# Directions
Set down exactly, and only, the lines from the one with "The width and height of the screenshot is (1252, 922)." to the final line of the entries, both included.

# Supplied material
------------------------------------------------------------
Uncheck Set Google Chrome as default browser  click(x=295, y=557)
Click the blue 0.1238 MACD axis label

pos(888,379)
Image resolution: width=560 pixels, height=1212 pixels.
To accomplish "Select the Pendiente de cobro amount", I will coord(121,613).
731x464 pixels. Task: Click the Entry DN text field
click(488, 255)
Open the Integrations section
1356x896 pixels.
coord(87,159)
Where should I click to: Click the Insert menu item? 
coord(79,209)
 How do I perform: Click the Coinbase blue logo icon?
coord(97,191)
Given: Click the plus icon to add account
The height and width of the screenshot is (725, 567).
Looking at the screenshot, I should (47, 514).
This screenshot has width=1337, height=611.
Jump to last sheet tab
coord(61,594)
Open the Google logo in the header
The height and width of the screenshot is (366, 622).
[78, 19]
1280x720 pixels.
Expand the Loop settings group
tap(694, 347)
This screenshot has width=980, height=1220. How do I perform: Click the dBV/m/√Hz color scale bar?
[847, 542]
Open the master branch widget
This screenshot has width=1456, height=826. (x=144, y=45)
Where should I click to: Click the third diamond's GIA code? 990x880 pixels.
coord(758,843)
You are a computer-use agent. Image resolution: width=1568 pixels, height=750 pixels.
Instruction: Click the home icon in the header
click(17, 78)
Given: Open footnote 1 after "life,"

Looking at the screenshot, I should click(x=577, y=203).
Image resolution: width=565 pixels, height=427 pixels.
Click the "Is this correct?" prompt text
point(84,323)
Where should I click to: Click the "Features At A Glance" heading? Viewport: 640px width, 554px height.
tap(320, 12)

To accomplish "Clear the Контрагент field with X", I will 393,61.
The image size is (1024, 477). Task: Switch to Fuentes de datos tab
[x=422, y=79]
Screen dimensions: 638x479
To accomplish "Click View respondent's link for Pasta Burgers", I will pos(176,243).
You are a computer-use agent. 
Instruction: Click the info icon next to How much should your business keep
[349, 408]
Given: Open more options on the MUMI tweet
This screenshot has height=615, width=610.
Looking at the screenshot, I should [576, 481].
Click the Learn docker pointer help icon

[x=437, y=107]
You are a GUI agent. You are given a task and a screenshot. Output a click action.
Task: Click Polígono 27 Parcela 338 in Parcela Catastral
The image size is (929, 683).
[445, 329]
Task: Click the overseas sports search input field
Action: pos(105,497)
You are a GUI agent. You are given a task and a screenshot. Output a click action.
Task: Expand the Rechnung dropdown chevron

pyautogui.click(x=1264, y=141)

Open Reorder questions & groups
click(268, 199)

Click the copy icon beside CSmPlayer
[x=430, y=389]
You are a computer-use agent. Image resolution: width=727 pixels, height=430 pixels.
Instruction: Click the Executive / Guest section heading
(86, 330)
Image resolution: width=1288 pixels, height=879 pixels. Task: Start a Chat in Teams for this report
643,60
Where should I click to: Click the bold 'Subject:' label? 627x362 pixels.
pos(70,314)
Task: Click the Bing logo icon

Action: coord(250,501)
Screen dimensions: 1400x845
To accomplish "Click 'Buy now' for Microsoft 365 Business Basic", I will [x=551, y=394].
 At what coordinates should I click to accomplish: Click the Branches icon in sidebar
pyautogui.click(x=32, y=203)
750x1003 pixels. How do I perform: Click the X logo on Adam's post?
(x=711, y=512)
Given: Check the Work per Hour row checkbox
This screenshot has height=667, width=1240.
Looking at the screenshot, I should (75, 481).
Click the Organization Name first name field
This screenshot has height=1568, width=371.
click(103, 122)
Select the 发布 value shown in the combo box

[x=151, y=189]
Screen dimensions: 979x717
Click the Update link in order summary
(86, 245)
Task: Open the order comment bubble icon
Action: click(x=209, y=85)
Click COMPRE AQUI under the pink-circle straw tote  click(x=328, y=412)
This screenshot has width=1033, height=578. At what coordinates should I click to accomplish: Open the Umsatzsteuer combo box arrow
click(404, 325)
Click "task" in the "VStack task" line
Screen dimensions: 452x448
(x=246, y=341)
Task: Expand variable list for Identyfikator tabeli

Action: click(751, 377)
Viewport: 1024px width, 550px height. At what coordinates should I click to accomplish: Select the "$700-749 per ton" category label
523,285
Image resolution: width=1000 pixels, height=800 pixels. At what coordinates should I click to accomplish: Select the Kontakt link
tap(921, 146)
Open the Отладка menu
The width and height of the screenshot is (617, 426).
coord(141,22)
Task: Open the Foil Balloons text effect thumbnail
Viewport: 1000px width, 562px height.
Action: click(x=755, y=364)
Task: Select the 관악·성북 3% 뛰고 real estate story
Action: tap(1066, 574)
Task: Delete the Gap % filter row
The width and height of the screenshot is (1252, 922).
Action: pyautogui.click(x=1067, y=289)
------------------------------------------------------------
# Exercise response
The width and height of the screenshot is (1252, 922).
Action: pyautogui.click(x=1067, y=289)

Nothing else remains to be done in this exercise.